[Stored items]
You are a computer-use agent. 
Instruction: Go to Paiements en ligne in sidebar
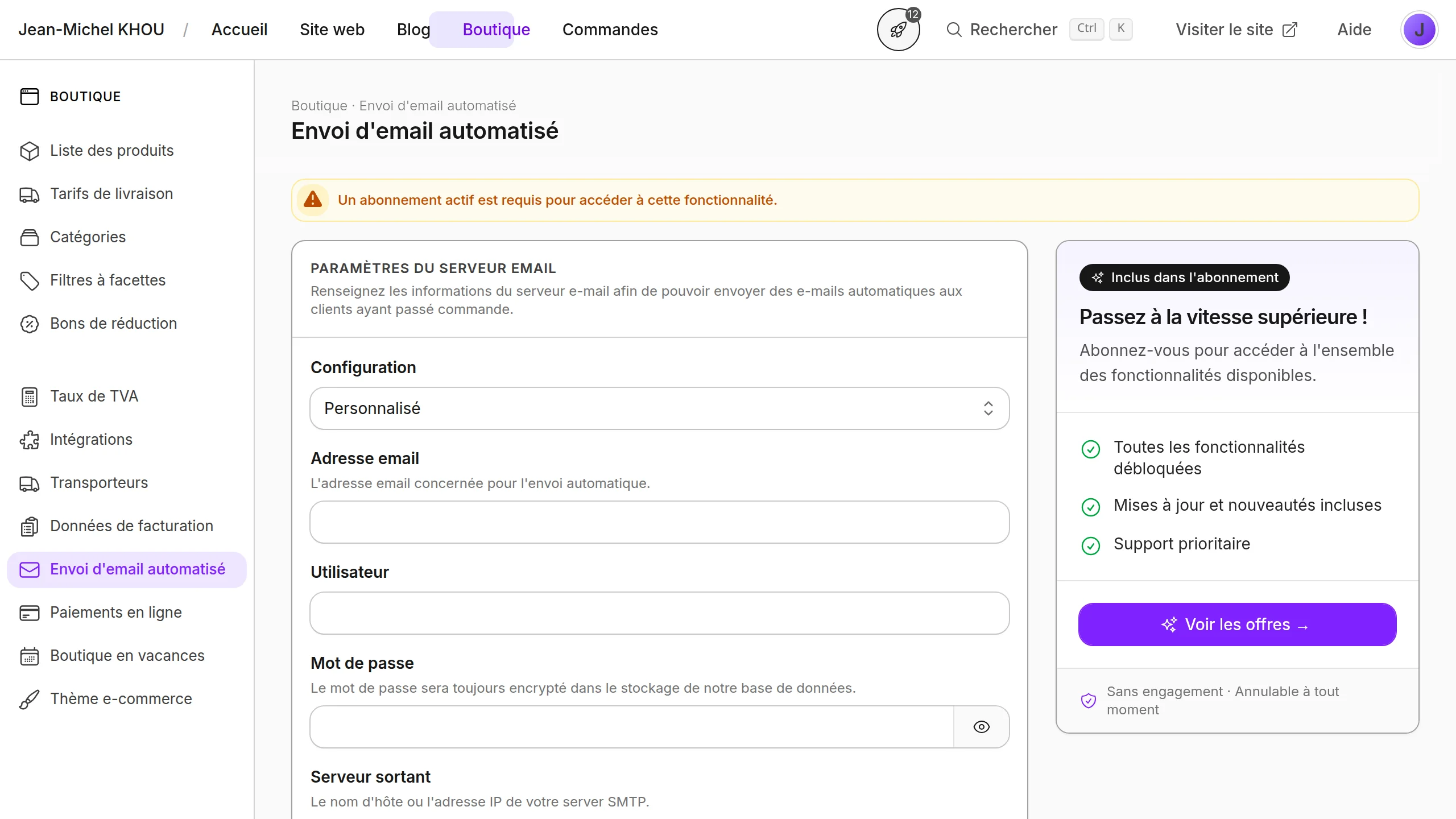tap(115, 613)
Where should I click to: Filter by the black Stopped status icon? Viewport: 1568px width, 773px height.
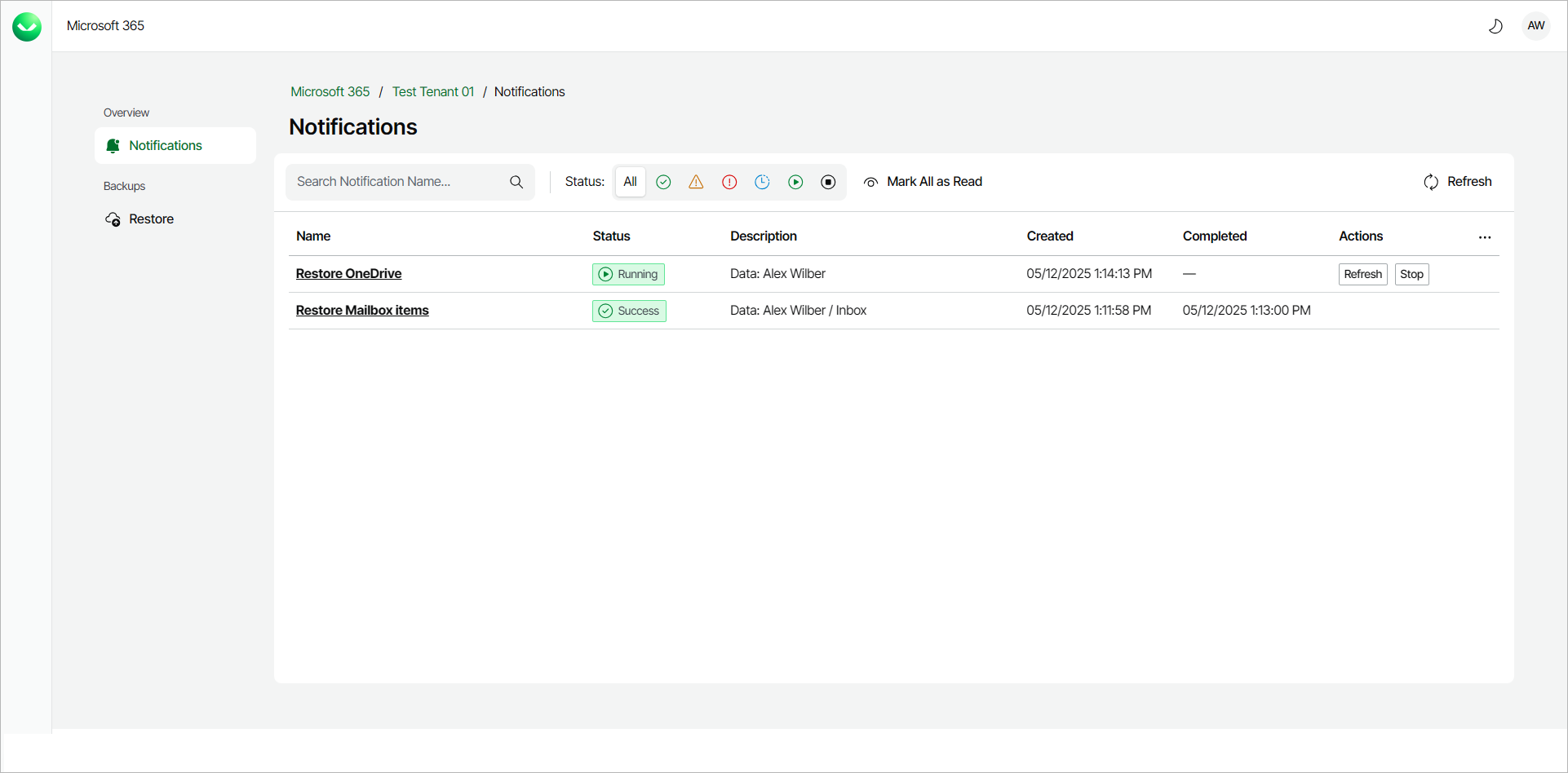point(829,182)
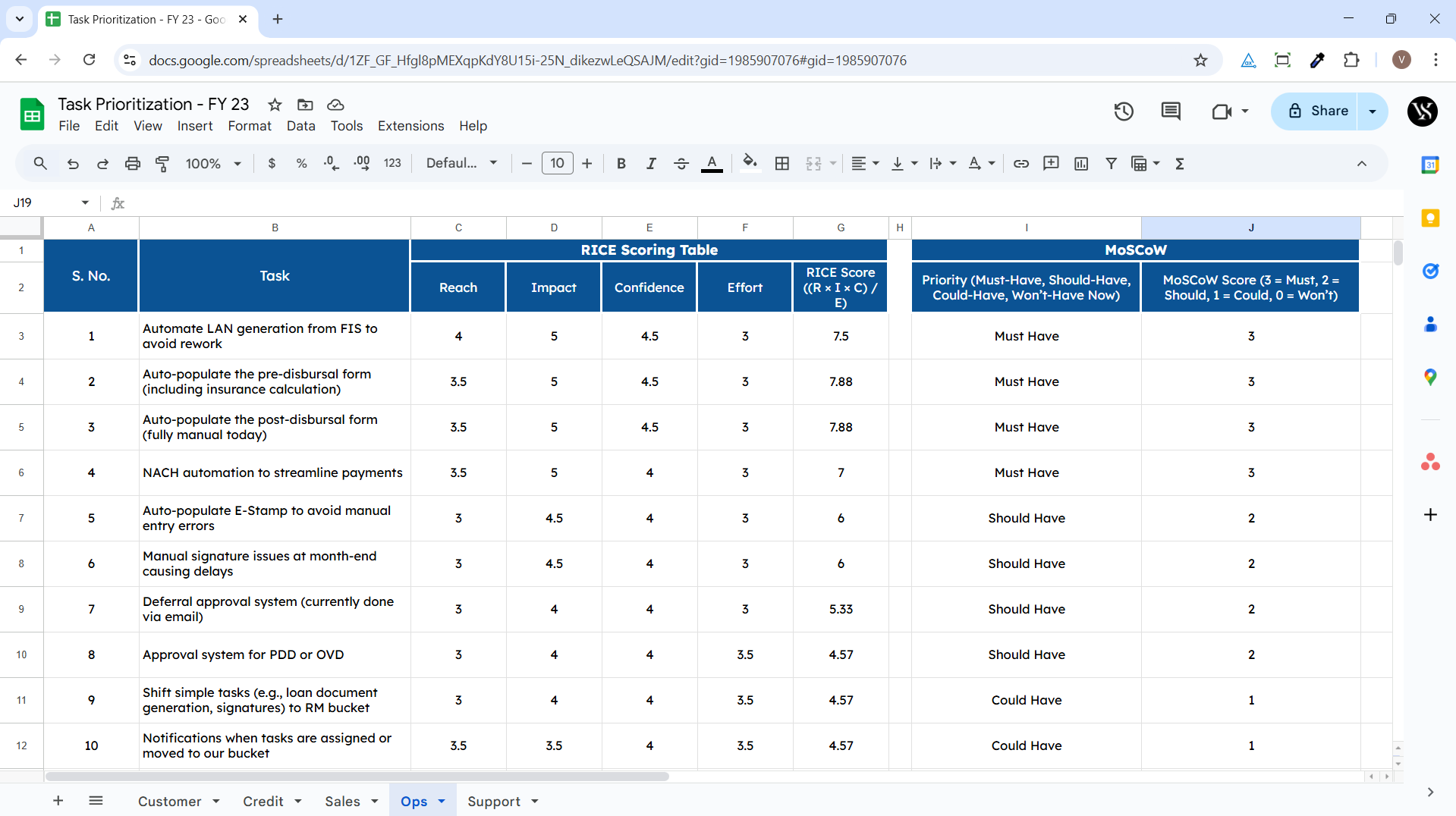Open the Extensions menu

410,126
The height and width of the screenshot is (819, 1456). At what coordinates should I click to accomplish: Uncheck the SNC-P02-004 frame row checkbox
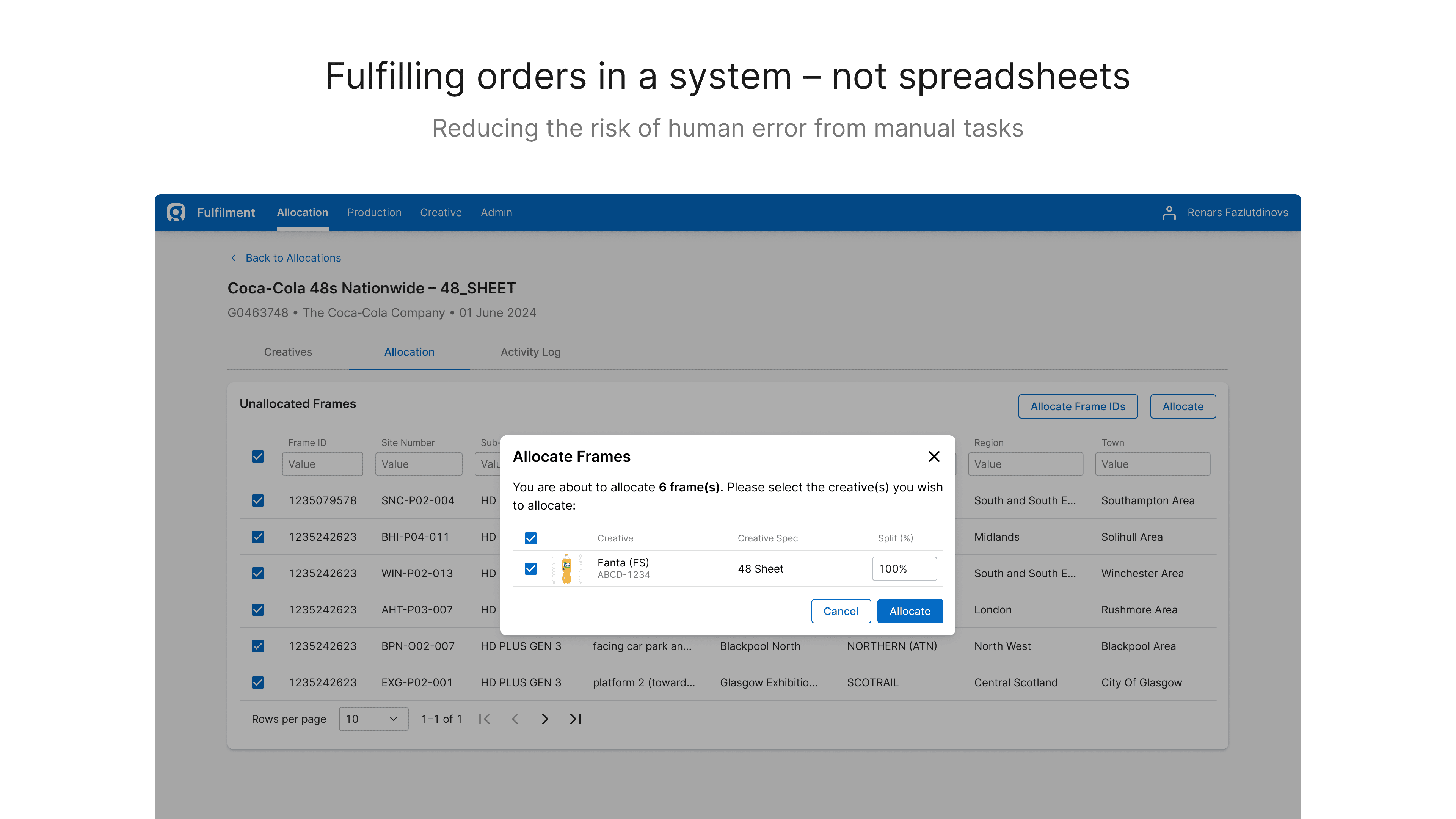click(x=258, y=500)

WORK INSTRUCTIONS
Write out nothing but the lines from the one with "Where should I" through the last line of the entries, exactly as they stand; pictures are not part of the copy.

ANSWER TO THIS TASK
Where should I click to: Filter by the black Stopped status icon? Viewport: 1568px width, 773px height.
point(829,182)
Open the Extensions menu

410,126
The height and width of the screenshot is (819, 1456). At what coordinates should I click to accomplish: Uncheck the SNC-P02-004 frame row checkbox
click(x=258, y=500)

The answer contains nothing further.